For decades, companies relied on non-compete and non-solicitation agreements as a primary protection against employees taking IP and trade secrets to a competitor. But today, legal and cultural tides are turning against restrictive "employee covenants," and organizations are falling back on trade secret litigation to protect themselves from increasing IP theft. But trade secret claims put a high burden of proof onto plaintiff organizations, and to meet this higher standard, organizations need to radically shift how they monitor and protect their "secret sauce" files and data.
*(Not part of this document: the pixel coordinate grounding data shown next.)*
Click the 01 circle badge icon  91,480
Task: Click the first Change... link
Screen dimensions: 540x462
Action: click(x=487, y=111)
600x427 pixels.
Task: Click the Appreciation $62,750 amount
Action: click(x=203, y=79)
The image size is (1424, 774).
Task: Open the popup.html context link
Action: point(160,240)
The slow death of the non-compete agreement
Despite ubiquitous use, non-competes and other employee covenants have long been difficult to enforce in court. Legal precedents have increasingly sided with defendants (ex-employees), citing non-competes and non-solicitation agreements as anti-capitalist and anti-free enterprise. Over the last decade, growing cultural and political focus on workers' rights has led state and local governments to increasingly restrict the use of employee covenants. This trend was accelerated by the pandemic, as the Great Resignation and historically tight labor market gave workers power to make demands — and pushed employers to make changes to attract and retain employees. All of this came to a head this summer, when President Joe Biden signed an executive order deputizing the Federal Trade Commission to "curtail" the use of non-compete agreements.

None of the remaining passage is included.